Since then Graeme Crosby and Aaron Slight have both risen to the top of World Championship motorcycle racing, in 500cc and Superbikes respectively but championships have been elusive. Also John Britten designed a revolutionary motorcycle called the Britten V1000. Shayne King became the first rider from New Zealand to win the 500cc Motocross World Championship in 1996. Stefan Merriman is a four-time winner of the World Enduro Championship for enduro motorcycling.

In 2003 Wade Cunningham become New Zealand's first ever Fédération Internationale de l'Automobile world champion by winning the Karting World Championship. Cunningham later raced in the US Indy car series.

Orienteering 
Orienteering is a popular sport in New Zealand, that combines cross-country running with land navigation skills across a range of settings. Variations of the sport popular in New Zealand include bicycle orienteering, ski orienteering, and rogaines. Orienteering is a popular sport for youth and juniors, and New Zealand regularly sends competitors to both the World Orienteering Championships and the Junior World Orienteering Championships. Orienteering in New Zealand is organized by the New Zealand Orienteering Federation. Matt Ogden won the middle-distance event at the 2012 Junior World Orienteering Championships in Slovakia.

Rowing 

Rowing has been a consistent medal winner at the Olympic Games with the first coming in 1920. New Zealand have won medals at every Olympics between 1968 and 2016, with the exception of 1980.

At the World Rowing Championships of 2005, in Kaizu, Gifu, Japan, New Zealand won 4 gold medals in 4 consecutive races – now known as the "Magic 45 minutes".

In 2006, Nathan Cohen became the first New Zealander to win a gold medal at the World University Games in any sport, rowing a single scull.

In addition a number of Rowing World Cup events have been won by New Zealanders. Rowing New Zealand is the governing body.

Lake Karapiro in the Waikato and Lake Ruataniwha in the Mackenzie Basin are the two premier rowing venues in New Zealand. Karapiro hosted the 2010 World Rowing Championships.

Sailing 

New Zealand sailors have won a large number of international events, including Olympic Games medals in 1956, 1964, 1984, 1988, 1992, 1996, 2000, 2008, 2012 and 2016. New Zealand holds the  America's Cup sailing title, having won it three times in the challenge's history.

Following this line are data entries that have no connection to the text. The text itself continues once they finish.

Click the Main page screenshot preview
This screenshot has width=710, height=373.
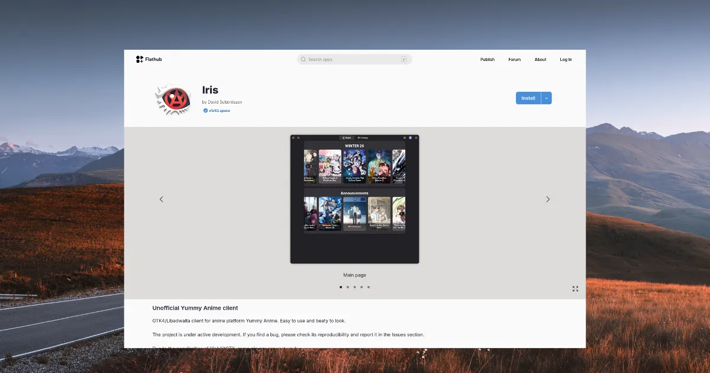tap(354, 199)
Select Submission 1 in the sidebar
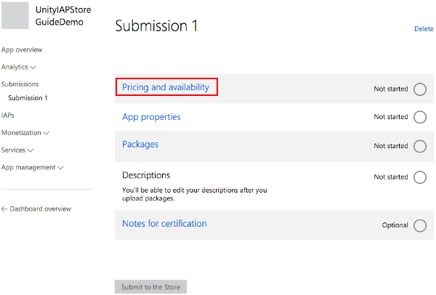The width and height of the screenshot is (436, 295). pyautogui.click(x=28, y=98)
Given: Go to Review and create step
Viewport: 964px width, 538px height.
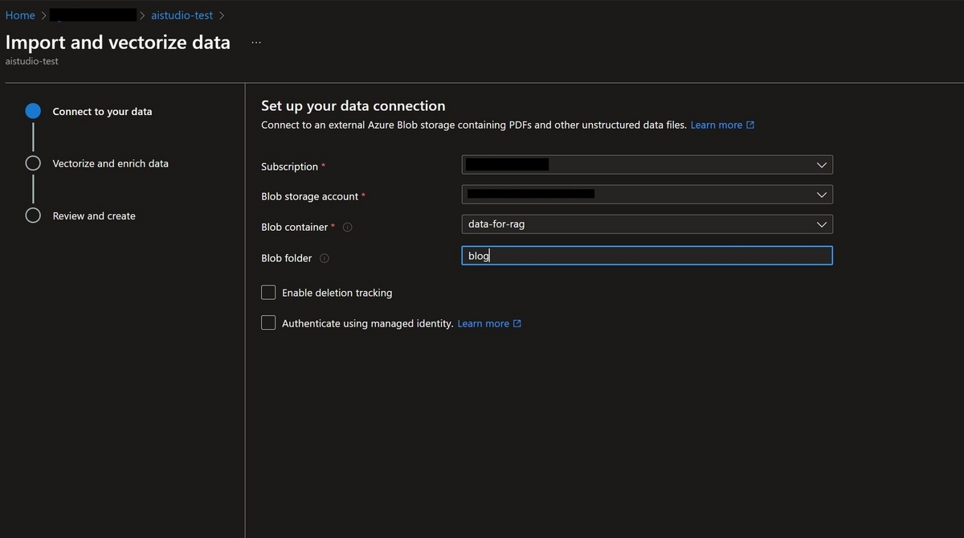Looking at the screenshot, I should pos(94,216).
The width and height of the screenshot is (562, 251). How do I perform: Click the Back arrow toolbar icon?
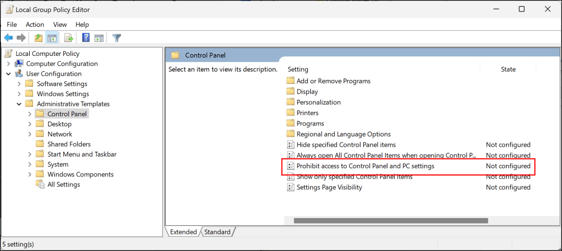8,38
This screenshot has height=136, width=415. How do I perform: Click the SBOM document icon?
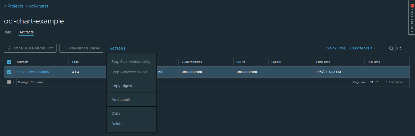pos(65,48)
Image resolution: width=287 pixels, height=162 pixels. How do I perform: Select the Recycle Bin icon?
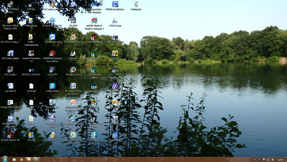click(136, 6)
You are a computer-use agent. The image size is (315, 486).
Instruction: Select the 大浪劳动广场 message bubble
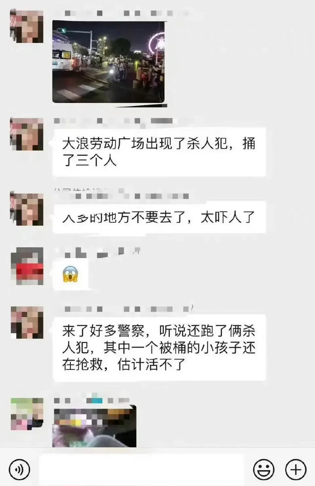pos(159,152)
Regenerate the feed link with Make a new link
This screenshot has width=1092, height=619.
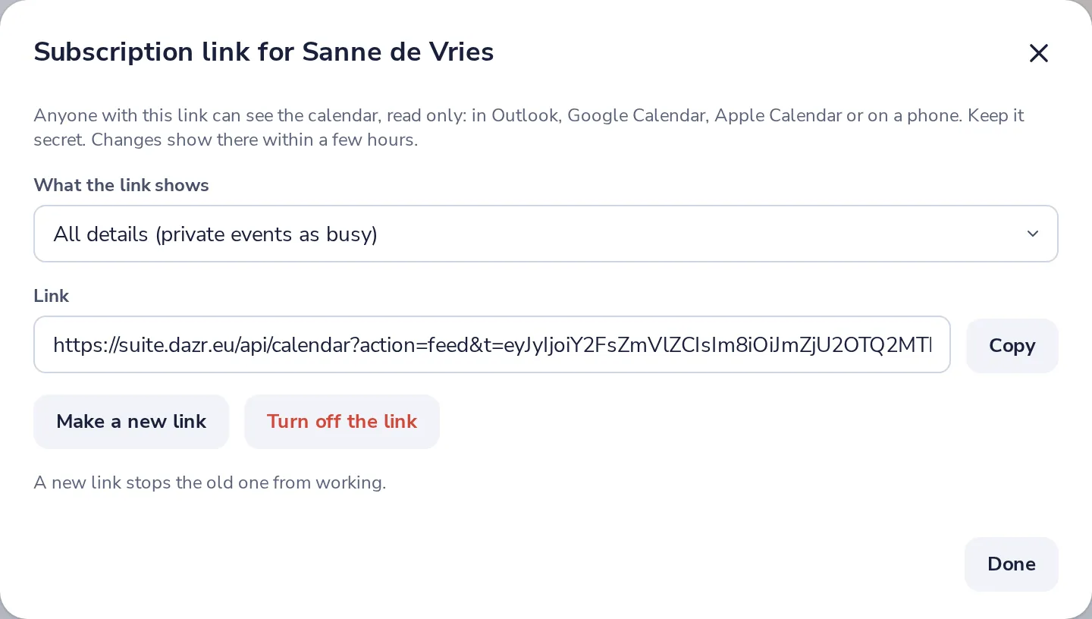[131, 422]
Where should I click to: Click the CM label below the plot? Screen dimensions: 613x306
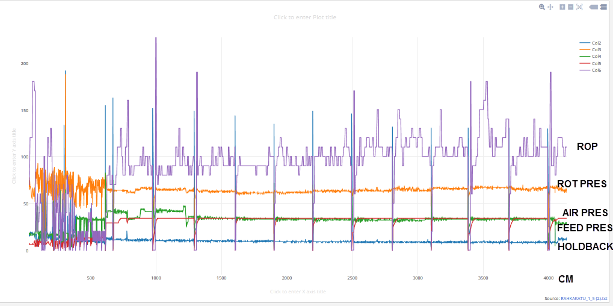(565, 279)
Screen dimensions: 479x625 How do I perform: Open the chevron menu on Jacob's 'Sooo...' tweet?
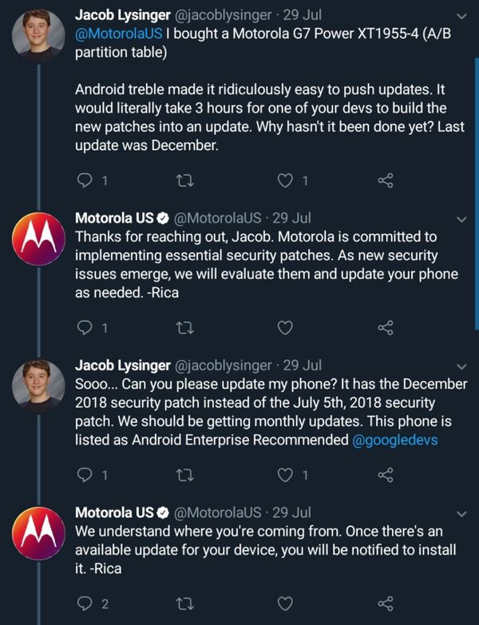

Surf lifesaving (surf sports) 
In New Zealand, surf lifesaving sport encompasses a number of different disciplines, including surf swimming, board paddling, surf ski, beach flags, beach sprint, Ironman with competitors starting from the age of 7. Surf lifesaving is a relatively popular minor sport with and estimated 8,000 competitors of which 2,500 attend Ocean Athletes (Junior Nationals 10–14) and Nats (Senior nationals). The New Zealand team also known as the Black Fins have also been highly successful in recent years placing 2nd in the 2010 World Championships and are currently the only country apart from Australia to have won World Champs, (1956, 1998, 2012, 2014, 2016) which is respectable considering the comparatively small size of the sport in the country.

America's Cup 
Auckland hosted consecutive America's Cup regattas in 2000 and 2003. In 2000, Team New Zealand successfully defended the trophy they won in 1995 in San Diego, but in 2003 they lost to a team headed by Ernesto Bertarelli of Switzerland whose Alinghi was skippered by Russell Coutts, the expatriate Kiwi who helmed the victorious Black Magic in 1995 and New Zealand in 2000 as well as many other Kiwis. Coutts and Brad Butterworth, along with several other Team New Zealand members, defected to Bertarelli's Alinghi team, taking with them a wealth of experience that allowed the new team to win the America's Cup on the first challenge. Coutts was later dismissed from the Alinghi team; he fought a court battle with Bertarelli to allow him to sail in the 2007 America's Cup contest in Spain, but reached a settlement that kept him out of that contest. The 2021 America's Cup will be held in Auckland's Waitematā Harbour after New Zealand won the 2017 America's Cup.

Winter sports 

New Zealand has several areas for skiing and snowboarding, on both islands. Whakapapa and Turoa are the only commercial resorts on the North Island; Queenstown, Wanaka and Christchurch are the top locations in the South Island to access the mountains. In addition to the commercial ski resorts, New Zealand has many non-profit club fields across both the North and South Islands, particularly in the region of the Southern Alps close to Christchurch such as Craigieburn Valley, Broken River and Temple Basin. In the North Island, there are club field skiing options on Mount Taranaki at the Manganui area and also on the Eastern aspect of Mount Ruapehu at Tukino.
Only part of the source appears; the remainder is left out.